89RedDarkGrey Posted May 24, 2017 Posted May 24, 2017 (edited) As you can see here, in this diagram the window components are fairly simple. You (mechanic) says they are "damaged"? Was the car I an accident severe enough to do that? There are 2 or 3 adjustments for the entire mechanism. There are 2 adjustable side slider rails (channels) then the roller track for the regulator is riveted to the glass. A reputable Body Shop should be able to get it adjusted no problem. If you do need extra parts somehow- there are several Vendors here, namely Jim Finn. KDirk and Barney Eaton are very knowledgeable on this, too. You can also bring your FSM (if you have) and tell the Boy Shop to check these 3 tutorials, for further guidance if necessary- Tutorial #1 Tutorial #2 Tutorial #3 Don't worry- they'll fix you up Edited May 24, 2017 by 89RedDarkGrey (see edit history) 1
Barney Eaton Posted May 24, 2017 Posted May 24, 2017 At first glance, it sounds like your mechanic has the attitude "not my job" .......in many cases translates to I don't know how to fix it. One place to look (I learned this from Jim Finn) is the front lower edge of the window has a plastic guide....that fit into the front channel...if that plastic is broken the window will not stay in the channel. Depending on your skills, you could look at the window and determine if this or something else is the problem. Then you would have a better idea of what parts you actually need.
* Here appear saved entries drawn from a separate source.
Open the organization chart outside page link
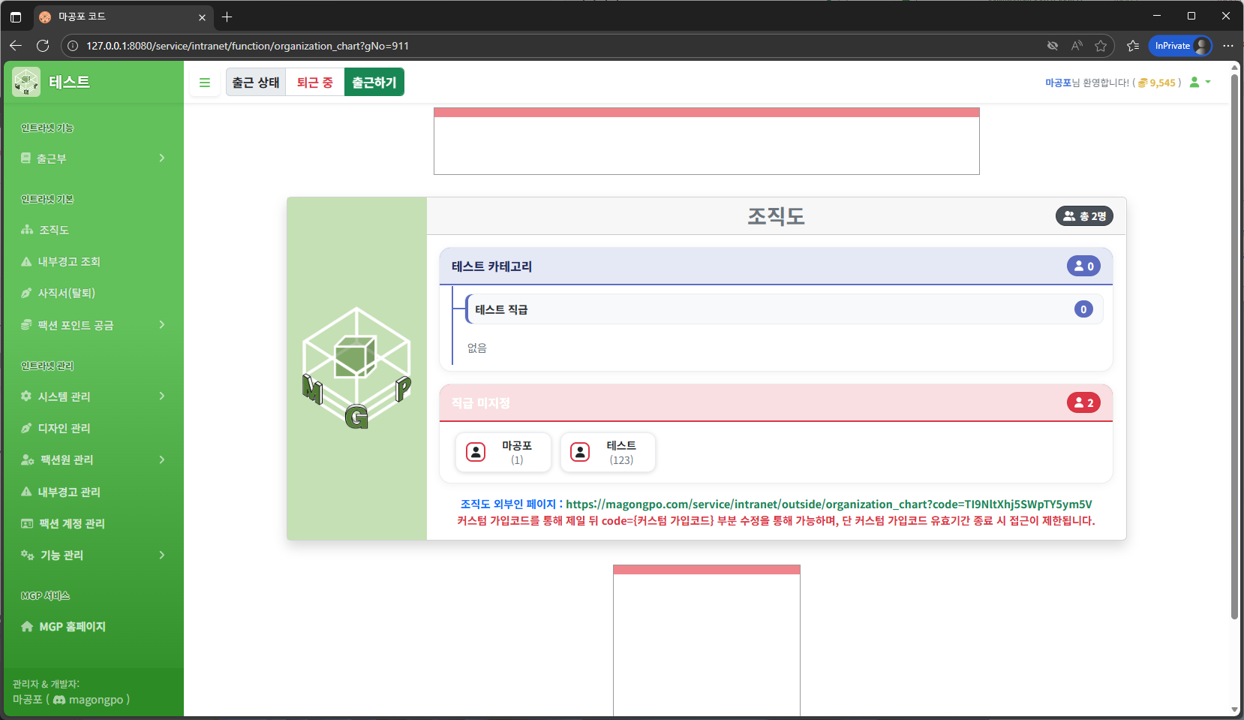This screenshot has width=1244, height=720. (x=828, y=505)
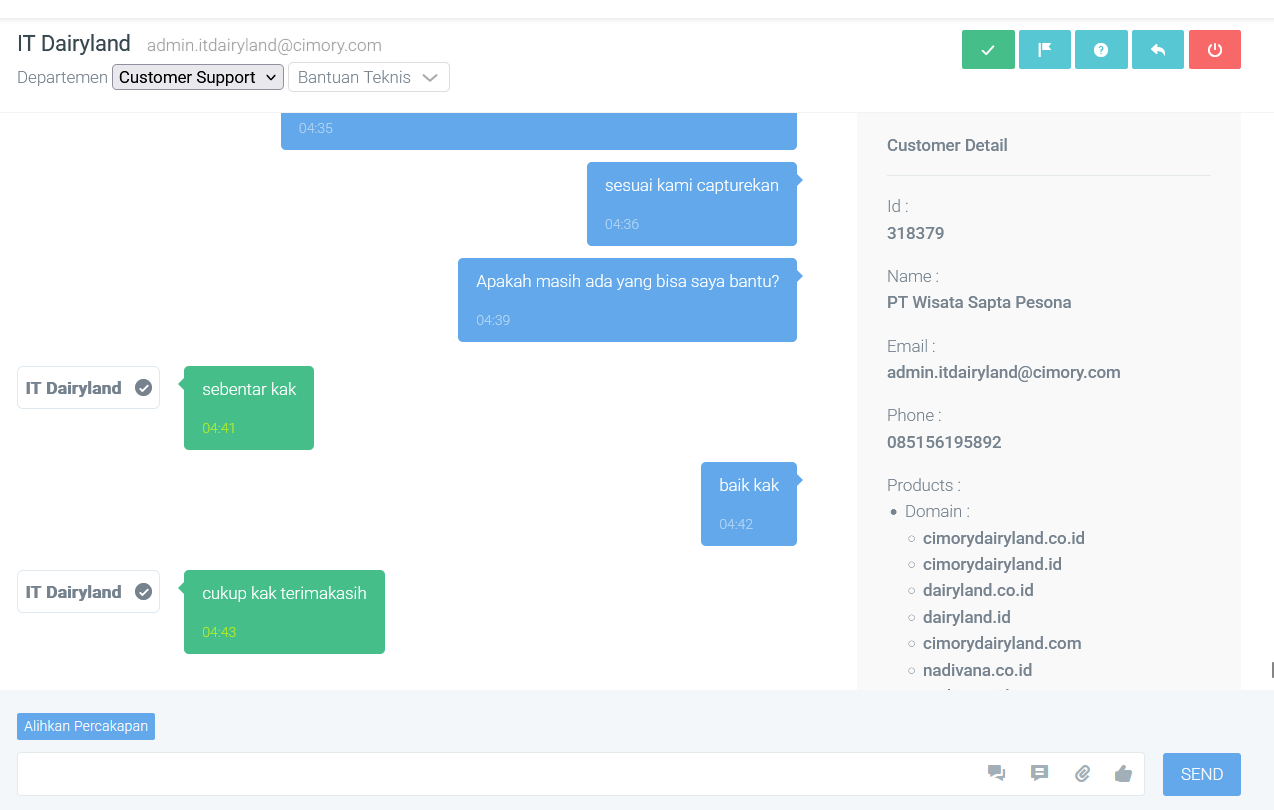This screenshot has height=810, width=1274.
Task: Click the SEND button
Action: click(1202, 774)
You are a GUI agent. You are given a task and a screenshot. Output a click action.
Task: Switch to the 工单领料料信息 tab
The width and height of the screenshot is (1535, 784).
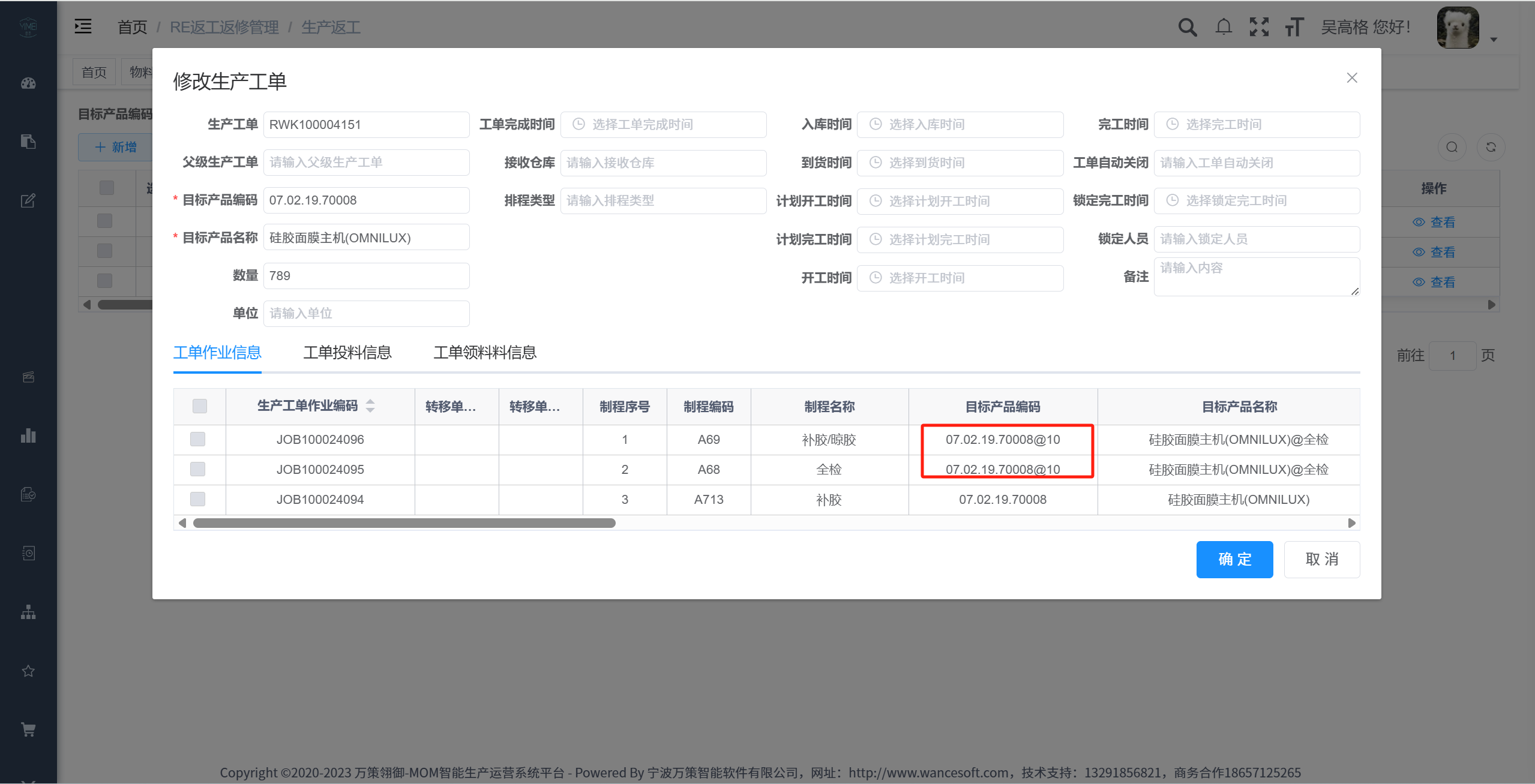tap(485, 353)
The sketch below will give you an idea of what the plastic on the lower front of the window should look like, and how it locks into the front channel, hope this helps 2
KDirk Posted May 29, 2017 Posted May 29, 2017 If you need one (or more) of the metal run channels down inside the door, I have spares for both sides in good condition. I can't imagine how these would get damaged except for a side impact that caved in the door. If you are referring to the plastic "tongue" on the forward edge of the moving door glass (that rides in the groove on the rearward edge of the vent window) that is bonded to the glass and is not repariable by any means I've found if it comes detached . Generally, if that comes loose you replace the window. I do have windows as well, but shipping is a hassle due to their fragility.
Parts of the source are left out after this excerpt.